The Center for Government Excellence (GovEx), outlines 10 steps to analytics training in government. Among the notable (and practical) ideas is to “pilot and iterate” (continuing the theme of iterative development). As anyone in government knows, creating a new program is very difficult. So starting small and being steady and methodical creates the best chance of success. Also a very practical piece of advice is to look to (and collaborate) with other governments. Open data is in various states across the country and the world. Some areas are further along and can help avoid common problems. Yes, every city and state are different but there are some common issues (privacy and regulation) that everyone must deal with.
When a city has embraced an open data strategy, it also must find real uses for it. We’ve seen many times that data sets may sit unused because most data people don’t really know that much about the issues and policies. Therefore, the policy and tech people MUST work closely together. Often times, excuses have been used to create an artificial separation between these groups: “…oh I don’t know a thing about data…” or “…just tell me what to do with the data…”. Both of these mind-sets are doomed to failure because the real insights are found when these two groups actively work on a real issue together.

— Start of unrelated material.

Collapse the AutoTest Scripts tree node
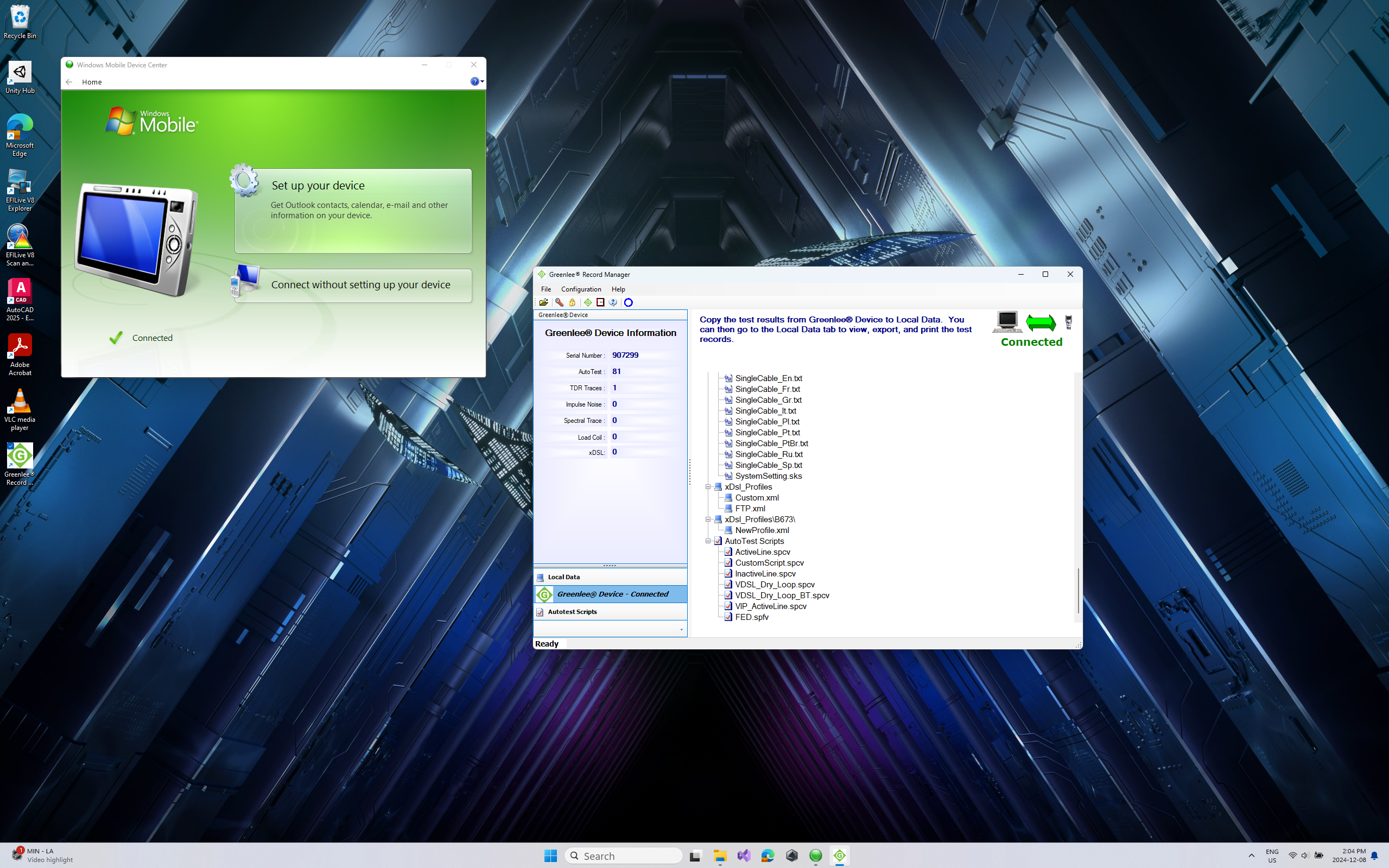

As the policy person sees some results, that person will immediately know if it is valuable or not…and they can – and must – provide guidance to uncover new and unique insights. What may look interesting to a data person may be obvious or “old news” to someone who has deep background in policy.
Further, civic groups or concerned citizens should also be brought into the mix. While a policy person may know about issues with government services, they may not have “lived and breathed” the service. By including and really collaborating with people who use the government services (real user-centered development), the chances of finding meaningful insights increase significantly. While it may be more difficult to really engage with the public, there are resources and help for this.
Providing open data is one thing…and its good. However, to really improve government services (which is the goal), technology, policy and the public must work together.